# START OF Listed records
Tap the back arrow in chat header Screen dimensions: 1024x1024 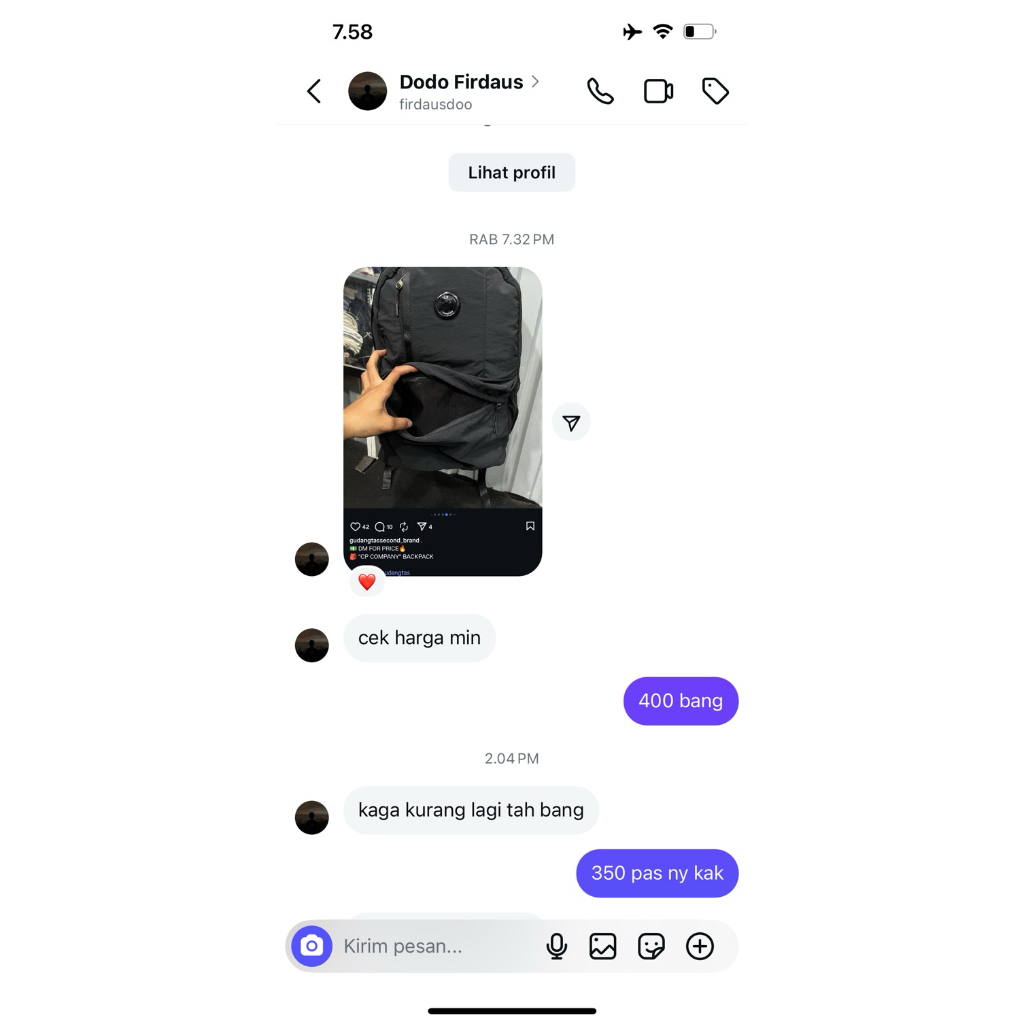pyautogui.click(x=314, y=91)
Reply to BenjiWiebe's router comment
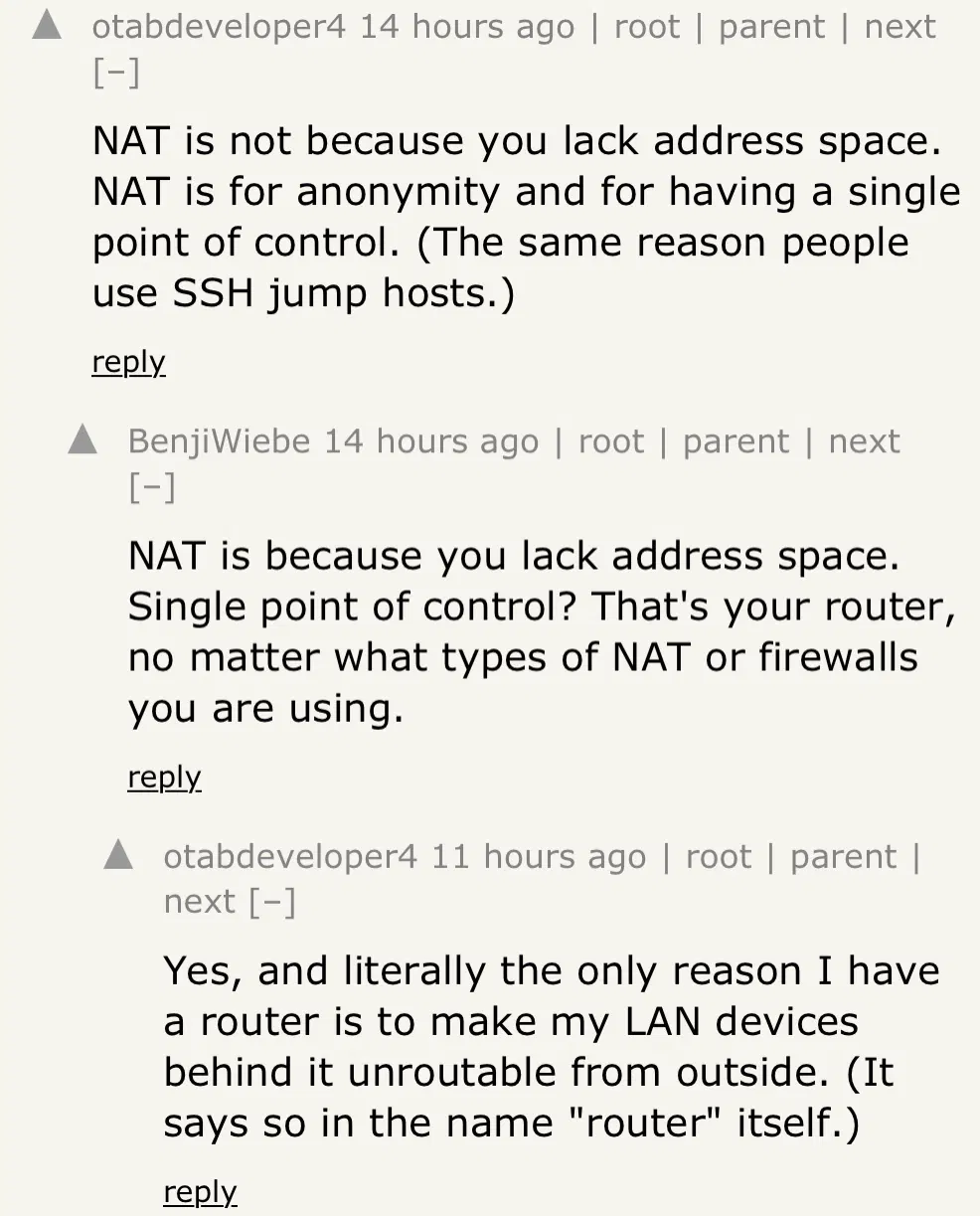Screen dimensions: 980x1216 click(164, 778)
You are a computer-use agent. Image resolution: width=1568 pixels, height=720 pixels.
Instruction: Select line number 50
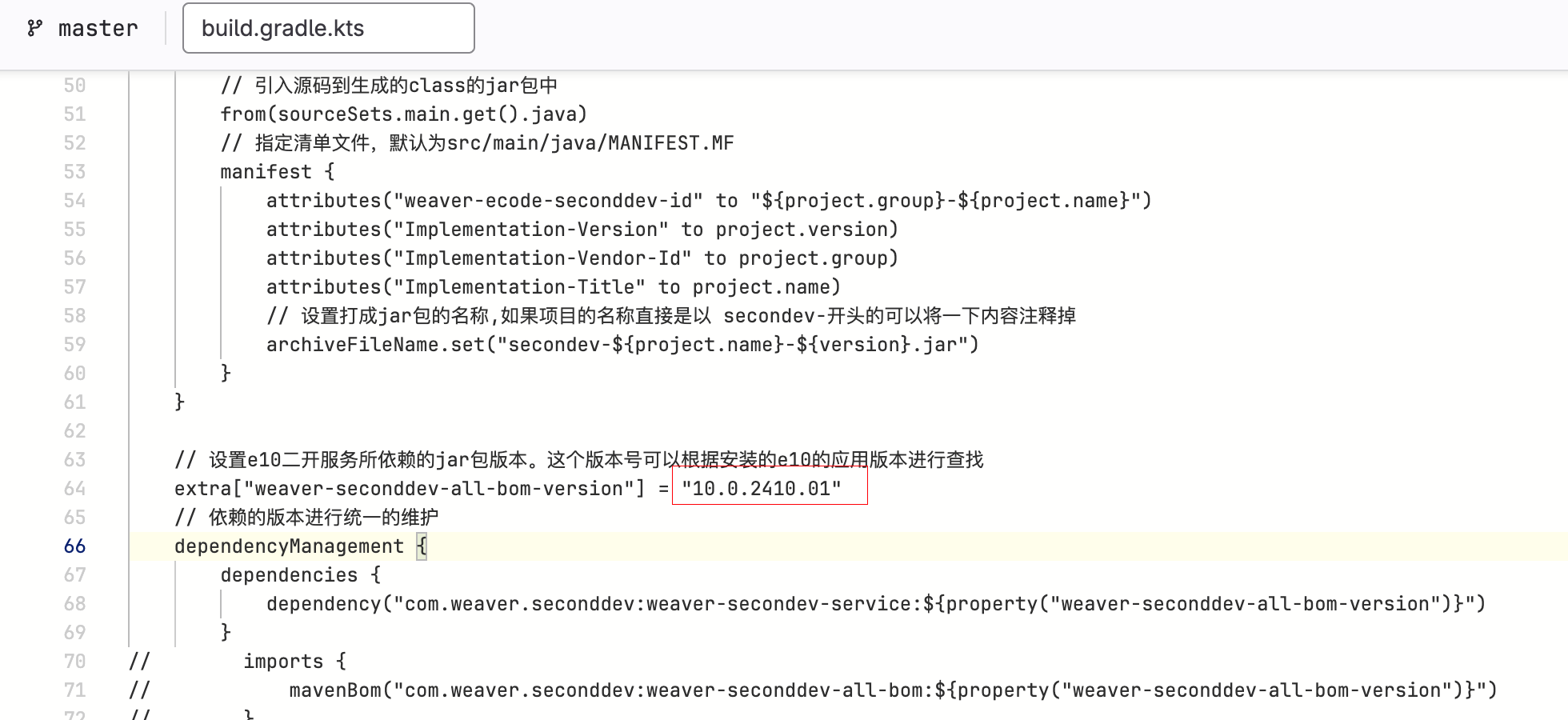tap(74, 86)
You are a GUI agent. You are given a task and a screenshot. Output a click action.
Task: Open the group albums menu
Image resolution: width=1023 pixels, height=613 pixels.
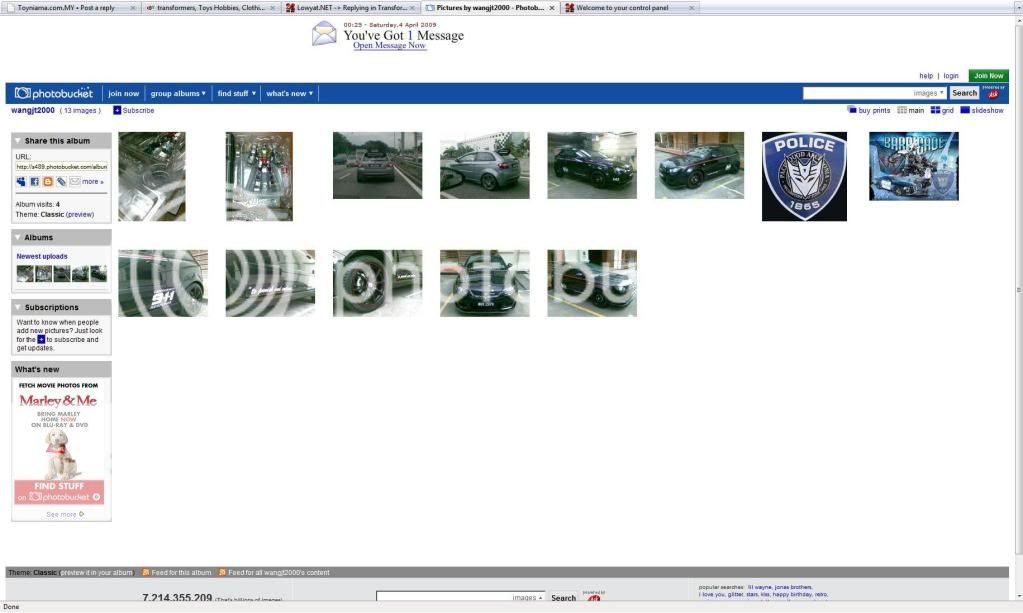177,92
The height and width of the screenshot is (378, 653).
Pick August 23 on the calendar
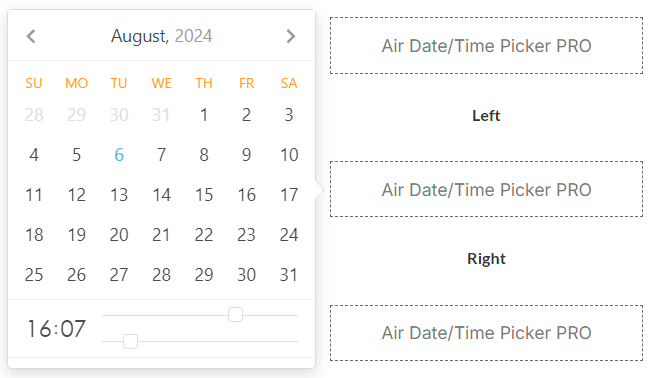pos(247,235)
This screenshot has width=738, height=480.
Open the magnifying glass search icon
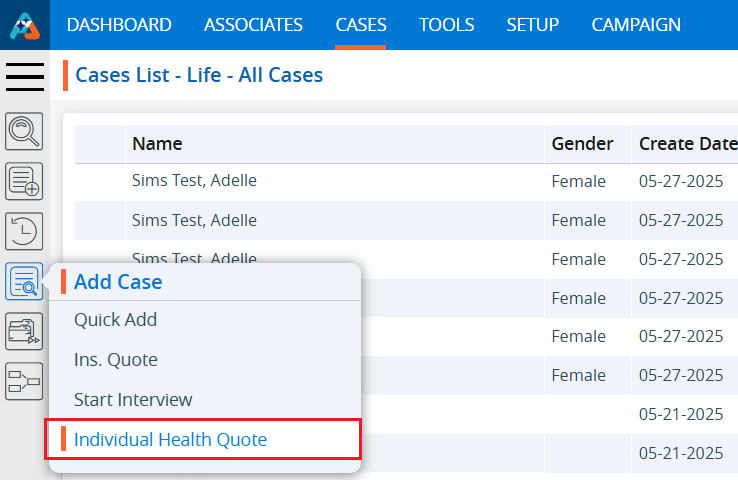point(25,131)
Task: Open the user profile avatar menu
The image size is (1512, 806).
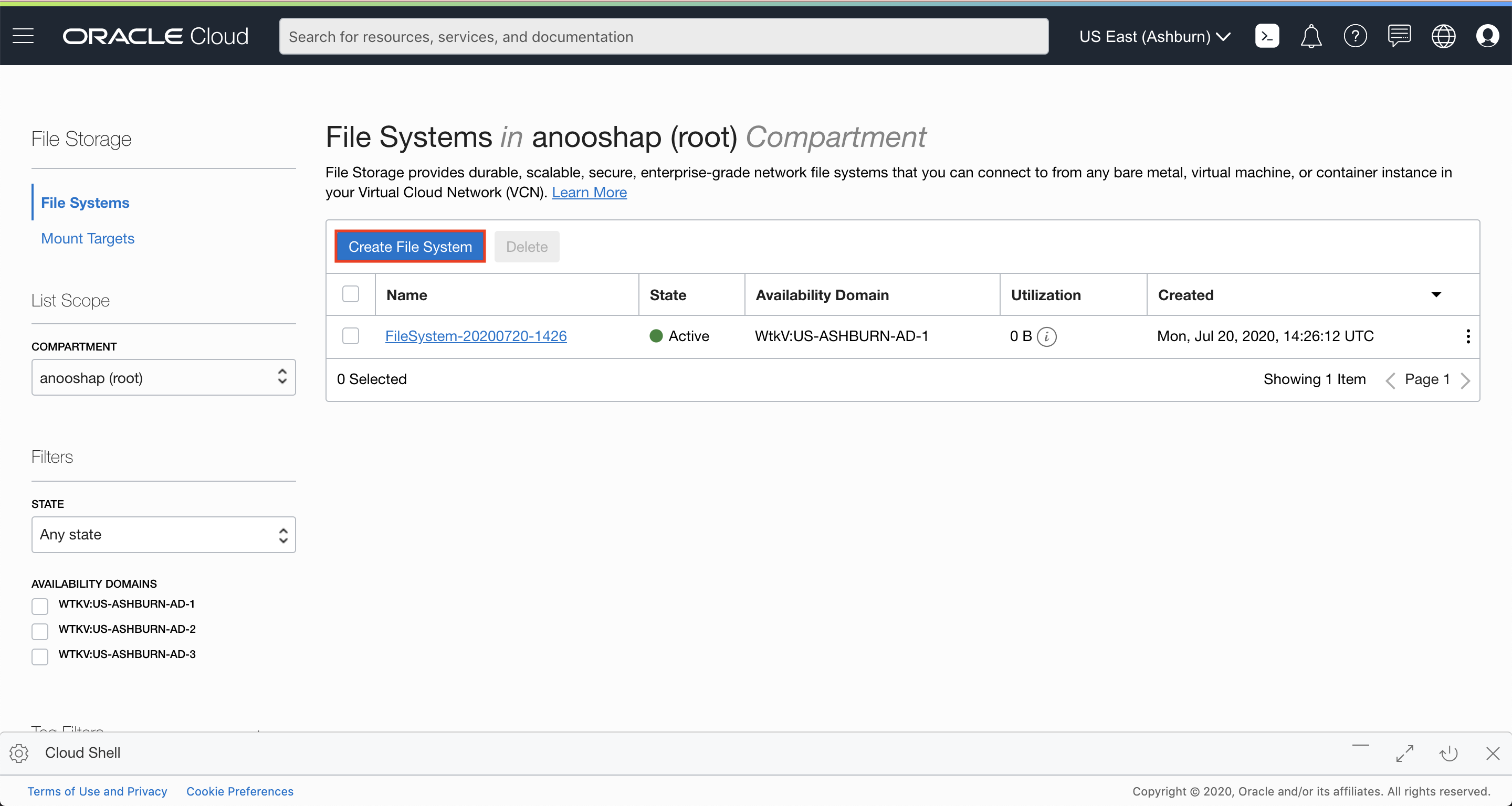Action: [x=1487, y=36]
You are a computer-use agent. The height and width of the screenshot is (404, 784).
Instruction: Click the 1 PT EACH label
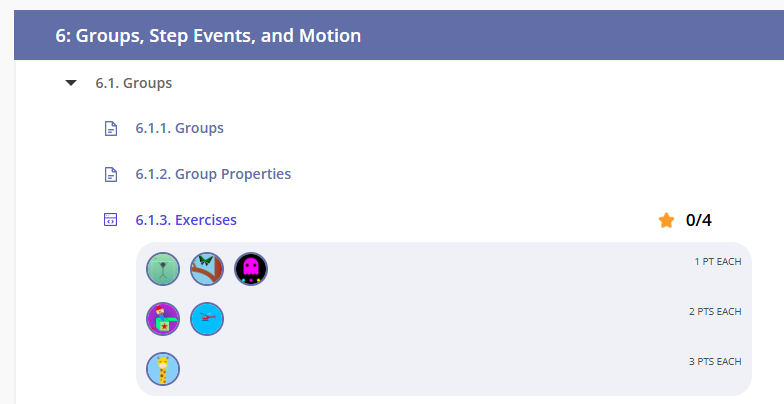717,262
# END OF Listed records
▶ _Aim_
Express the rows from the line with "Task: Open the user profile avatar menu" up to and including the last line as a JSON list of strings, one string per line and no blank lines. Leave the pictures out of the answer.

▶ _Written response_
[
  "Task: Open the user profile avatar menu",
  "The image size is (1512, 806).",
  "Action: [x=1487, y=36]",
  "You are a computer-use agent. The height and width of the screenshot is (404, 784).",
  "Instruction: Click the 1 PT EACH label",
  "717,262"
]